Andrew Boozary is a resident physician at the University of Toronto. Danielle Martin, who has endorsed Bernie Sanders’s Medicare for All plan in the U.S., is a family physician, the vice-president of medical affairs and health-system solutions at Women’s College Hospital in Toronto, and an expert advisor with EvidenceNetwork.ca.
Bernie Sanders made a splash last week when he introduced the Medicare for All bill in the United States Senate, flanked by 16 other Democratic senators who all pledged their support for the implementation of single-payer healthcare in the United States. Given the multiple fault lines in health policy in Washington—including within the Democratic Party—that show of support seems like a major feat on its own. But the grander task, critics say, will be figuring out how to pay for it. And despite Sanders’s financing proposals, without those details, they say, Medicare for All remains a pipe dream.
But the proposal itself would deliver a national health insurance program for the 21st century. Its coverage would extend not only to doctors and hospitals, but also to essential prescription medicines, mental health and addictions services, and dental care. It would cover every single resident of the U.S., regardless of immigration status. The bill creates the infrastructure for a renewed focus on primary care, and a more rigorous approach to quality guidelines to ensure that the best possible care is consistently available to everyone.

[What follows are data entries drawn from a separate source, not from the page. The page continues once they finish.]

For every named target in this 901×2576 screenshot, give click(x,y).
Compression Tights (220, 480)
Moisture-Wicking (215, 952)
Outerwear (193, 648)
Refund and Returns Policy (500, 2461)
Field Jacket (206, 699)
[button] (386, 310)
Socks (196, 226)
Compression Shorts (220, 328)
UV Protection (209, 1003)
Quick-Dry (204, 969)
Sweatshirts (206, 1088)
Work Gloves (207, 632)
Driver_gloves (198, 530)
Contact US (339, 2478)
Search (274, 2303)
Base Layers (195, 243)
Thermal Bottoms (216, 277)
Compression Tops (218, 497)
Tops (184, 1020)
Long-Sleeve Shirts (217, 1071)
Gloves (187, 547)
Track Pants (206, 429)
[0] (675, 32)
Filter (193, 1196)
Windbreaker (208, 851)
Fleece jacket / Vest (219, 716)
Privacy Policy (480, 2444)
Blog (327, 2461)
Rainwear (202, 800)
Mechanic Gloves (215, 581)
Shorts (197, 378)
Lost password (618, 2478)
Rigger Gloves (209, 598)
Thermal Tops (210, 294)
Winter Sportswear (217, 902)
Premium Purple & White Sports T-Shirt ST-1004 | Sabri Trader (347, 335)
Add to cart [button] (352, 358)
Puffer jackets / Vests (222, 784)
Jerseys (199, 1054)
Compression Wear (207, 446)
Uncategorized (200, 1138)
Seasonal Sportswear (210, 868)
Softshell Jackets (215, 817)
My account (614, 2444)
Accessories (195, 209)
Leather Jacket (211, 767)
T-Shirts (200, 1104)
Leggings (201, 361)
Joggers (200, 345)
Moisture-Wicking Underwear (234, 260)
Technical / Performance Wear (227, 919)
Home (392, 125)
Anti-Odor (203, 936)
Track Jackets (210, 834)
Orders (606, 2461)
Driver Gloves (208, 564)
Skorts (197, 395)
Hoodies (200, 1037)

Amid America’s debate over this and other healthcare plans, some have pointed to Canada’s system as one worth emulating—and rightly so. Canada now spends less than half as much per capita than the U.S. on health care while covering nearly all residents for core services. The United States has historically seen a fifth of its population go without health insurance, and even for those covered, rising health care costs have chewed away at wage increases for working families. Life expectancy is longer in Canada; infant mortality rates are lower. And a woman who is pregnant or giving birth is twice as likely to die in the United States than Canada.
But Canadians should know that if the bill passes—either now or in future—it will leave the Canadian healthcare system playing catch-up. While Canadians should be proud of our universal system, it currently falls far short of what it could be. So just as we can offer hope to our neighbours that universal coverage is achievable at an affordable cost, so too can Canadians draw inspiration from the plan being pursued there to improve a system in need of a 21st-century perspective.
While Canada does well compared to the U.S. across a wide variety of metrics, we often fall short by international standards. Countries such as the United Kingdom and France have, in some respects, delivered more generous coverage with better health outcomes at lower or comparable costs. Some of this might have been achieved through better integration with social services, and a health system that can offer wider reach than just behind the walls of a hospital. Where access to core medicare services remains reasonably equitable in Canada, more than one in five households here reports someone in the family isn’t taking their medications as prescribed due to concerns about cost. And in the face of an opioid epidemic that is taking the lives of so many North Americans, coverage for addictions services is more important now than ever. We have treatments, whether it be medicines or psychotherapy, that are known to be effective, and we have kept them out of reach for those who need them the most.
For far too long, too many patients have been falling into these gaps or trying to navigate silos in the Canadian systems. A pharmacare program could bridge these gaps and ensure that patients are no longer priced out of help. It might also help address the fact that we remain close behind our neighbours when it comes to the amount we pay for drugs. But after years of political compromise, it’s become too easy to simply maintain the status quo—an act of courage is needed to shake things up.
It’s courage we’ve had before. In Canada, Tommy Douglas’s Saskatoon Agreement of 1962 was in many ways a compromise between stakeholders that allowed doctors to continue to opt out of the system and maintain their status as independent entrepreneurs rather than salaried public employees, as is the case in the British National Health Service. But the passage of the Canada Health Act in 1984 under Prime Minister Pierre Trudeau put an end to extra-billing in Canada and established the framework for equitable access to services for all.
And in America, compromise with powerful stakeholders goes back further in American history than Barack Obama’s Affordable Care Act. Even as President Lyndon B. Johnson was determined to pass a Medicare bill, decades of political obstruction led to a legislative compromise that landed short of universal health coverage. And as a result, the government was never able to “regulate” the costs of hospitals and doctors, while employers and private health insurance filled the coverage gap. But a Medicare for All plan represents at least the spark of potential change.
While some will continue to insist that “socialized medicine would be akin to slavery,” support for universal coverage in America is growing, and that may represent a window of opportunity. Here in Canada, increasing pressure for universal pharmacare may finally open up such a window as well. By seeing the toll private health insurance has levied on Americans with rising co-pays and higher prices all around, we may no longer be able to afford going down the same path.
One thing is for sure: no health care system can stay the same forever. And too much compromise, without a dose of courage, doesn’t yield much worth celebrating. As America takes its leap with a potential act of courage, Canada ought to be looking for another one of its own.